FIG. 6 depicts an example data alignment circuit for a clock signal which uses split data and driver clocks, in accordance with various embodiments. The circuit includes a clock path 610 which provides a data clock to a data path 625, and a clock path 615 which provides a drive (drv) clock to the clock path 610 and a driver 635. The data path 625 provides data to the driver on the data lines 630 and to a phase detector 620.


The data clock must be aligned with the driver clock. This can be done at phase detector 620 by measuring the phase of data signals in the driver with respect to the driver clock and delaying the data clock so that synchronization is achieved.

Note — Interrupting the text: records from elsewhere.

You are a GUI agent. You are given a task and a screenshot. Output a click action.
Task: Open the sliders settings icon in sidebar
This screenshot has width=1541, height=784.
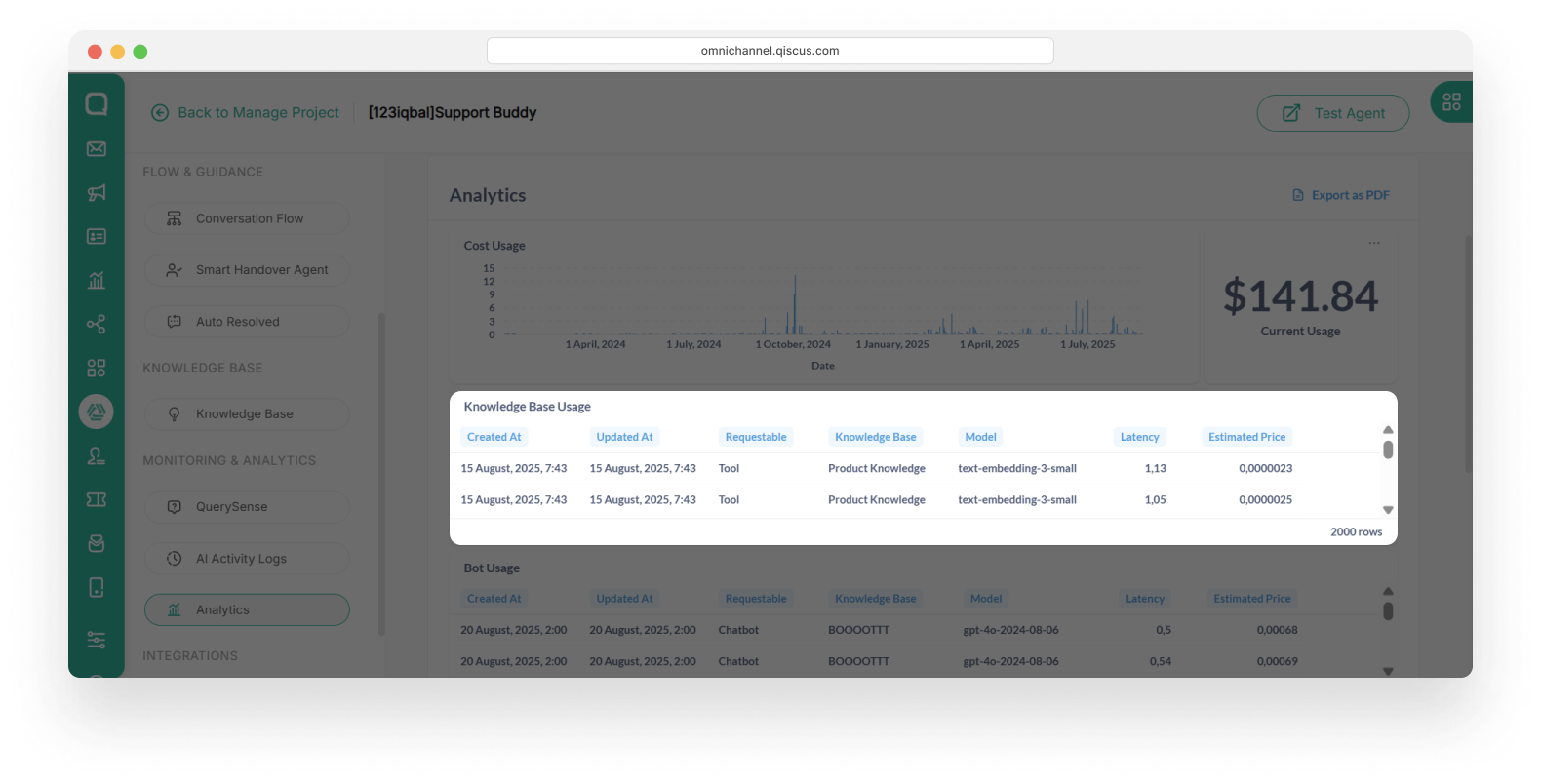click(97, 640)
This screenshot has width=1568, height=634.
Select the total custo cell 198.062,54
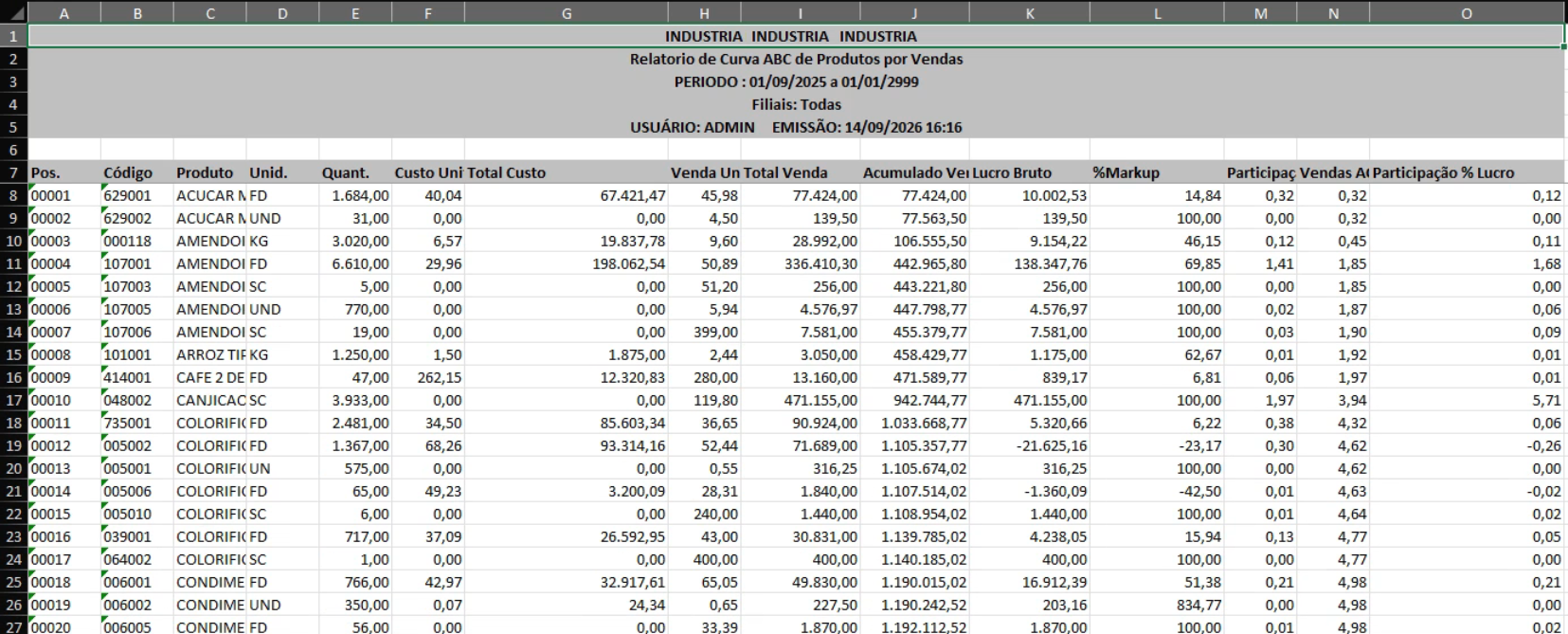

This approach requires no latch-based retimer and also relaxing the clock jitter requirement in the data clk, resulting in significant power savings.



FIG. 7A depicts an example D-type flip flop 700 for detecting a phase difference between a data signal, data2, and a clock signal, clk4, in accordance with various embodiments. One way of detecting data alignment is by sampling the data signal with a rising edge of the driver clock signal using the D-type flip flop. By considering only those samples occurring on the rise of the data signal and aligning the data so that half of the samples will be “0” and half will be “1”, the rise of the data signal will be aligned to a rise in the clock signal. An example of such alignment with four clock phases is shown in FIG. 7B.

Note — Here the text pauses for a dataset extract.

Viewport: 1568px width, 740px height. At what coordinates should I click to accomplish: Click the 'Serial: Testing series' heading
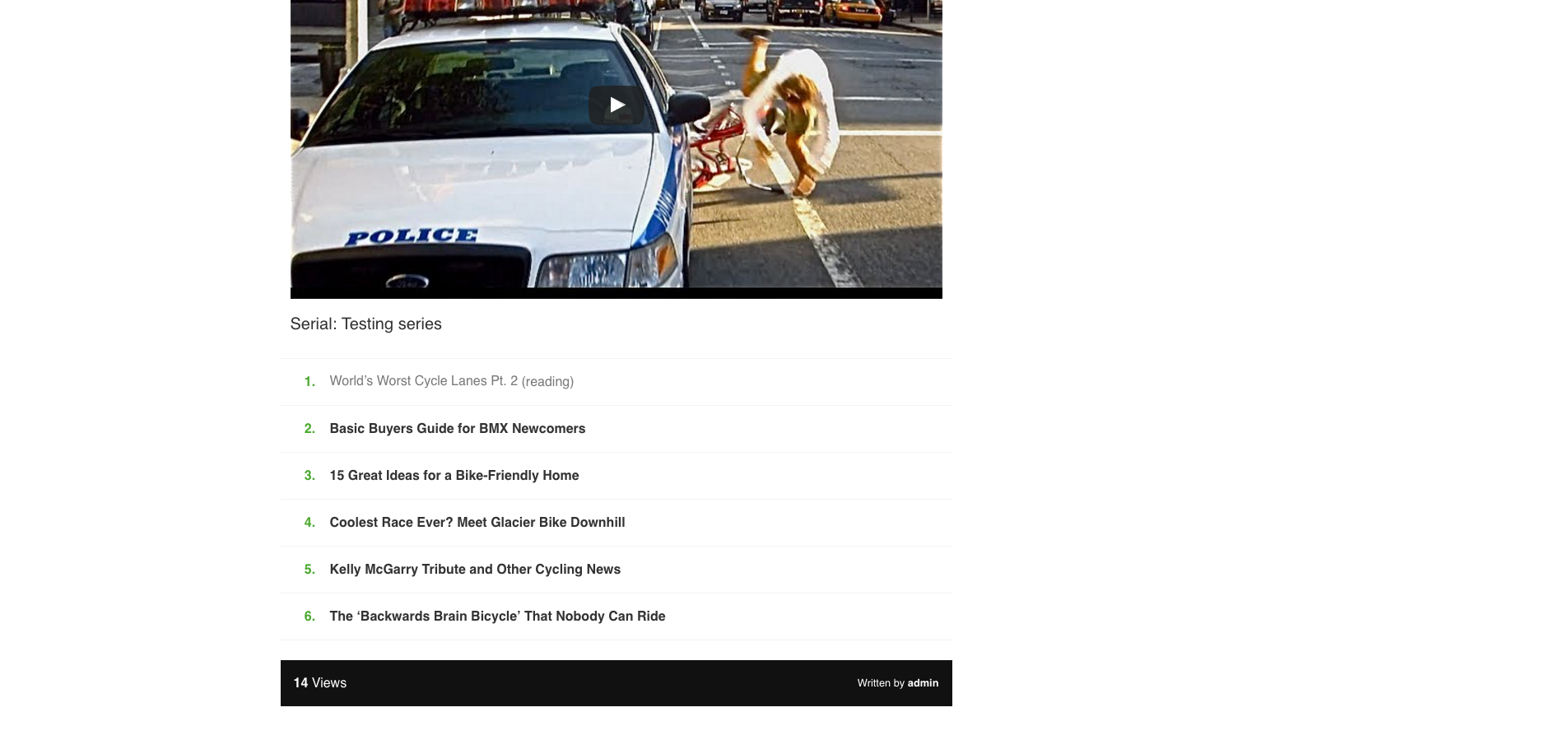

FIG. 7B depicts an example timing diagram consistent with FIG. 7A, in accordance with various embodiments. The waveforms include data2, which can transition from high to low and back to high, or from low to high and back to low, at time points t0 and t4. clk 1 is high from t3 to t4, clk2 is high from t2 to t3, clk3 is high from t1 to t2, and clk4 is high from t0 to t1. The setup time (tsu) is 2 UI, from t0 to t2, and the hold time (th), from t3 to t4, is 1 UI. This could be reversed so that the setup time is 1 UI and the hold time is 2 UI. The UI, or unit interval, is the pulse time or symbol duration time. It may be the minimum amount of time required to transmit one bit of digital data. Since the data is aligned to one of the clock edges, the granularity of alignment is 1 UI.

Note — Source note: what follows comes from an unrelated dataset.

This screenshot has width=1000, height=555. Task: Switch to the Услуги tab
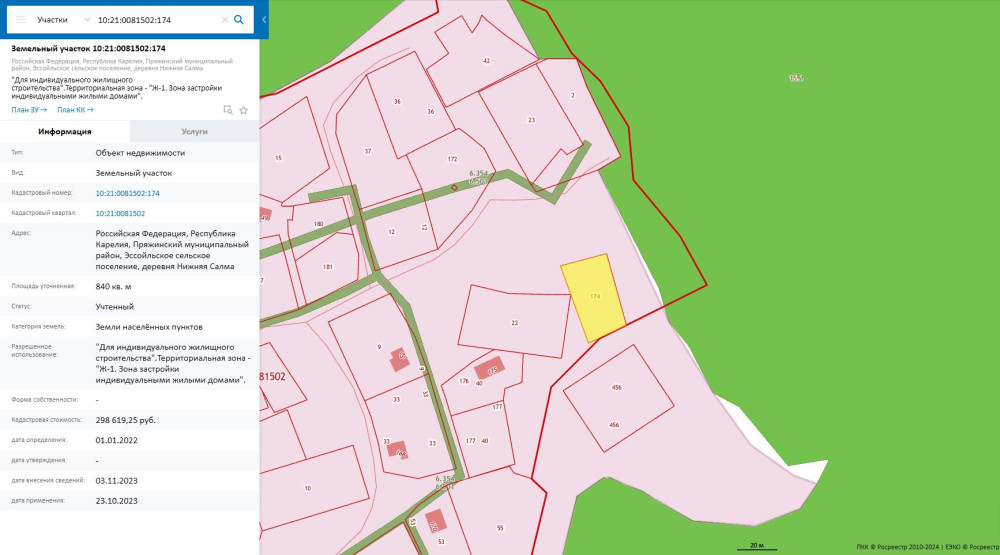pyautogui.click(x=194, y=131)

The approaches described above in connection with FIGS. 2 to 7B have several disadvantages. For example, regarding the sensor multiplexer solutions of FIGS. 2 and 3, the phase alignment mechanism usually requires a very large multiplexer, either a tri-state based or pass-gate-based, that connects pairs of clock phases to a common sensor circuit. The size is mainly defined by the random mismatch between neighboring mux. shoulders. There are two issues caused by the large mux. The first issue is an excessive load on the fast clock, which incurs a power penalty. The second issue is a switching event. Specifically, while the mux. is switched from one pair of clock phases to the next pair, a short disturbance on the clock lines may be introduced, due to the switching of a large capacitive load. This has the potential of causing single-error events in transmitter operation. Moreover, such events can occur repeatedly during clock adaptation.


Regarding the previously mentioned averaged duty cycle sensor approach such as in FIG. 4, adjusting the clock duty cycle to a set value does not consider the PVT variations of the driven device. For example, in a 116 Gbps PAM4 implementation, an MOS device can easily exhibit a 150 mV over-corner threshold voltage shift. With a strobe rising time of 7 pSec/750 mV. this corresponds to almost 3 pSec modulation of the activity period, considering a MOS device “active” while Vgs>Vth. With a symbol rate of 58 Gbps, this is almost 20% of the unit interval. Moreover, the threshold voltage can easily shift by another 100 mV over an operating temperature range of −40 to +100 C.


An additional problem arises if the driven devices are of different types (i.e., P/N), as discussed next.



FIG. 8A depicts a time-interleaved CMOS stage, in accordance with various embodiments. The CMOS stage 800 includes a pMOS transistor 810 in series with an nMOS transistor 820. An output path 825 is connected to a midpoint 815 between the two transistors. The control gate of the pMOS transistor receives a voltage strbp_i and the control gate of the nMOS transistor receives a voltage strbn_i, where _i denotes the ith stage.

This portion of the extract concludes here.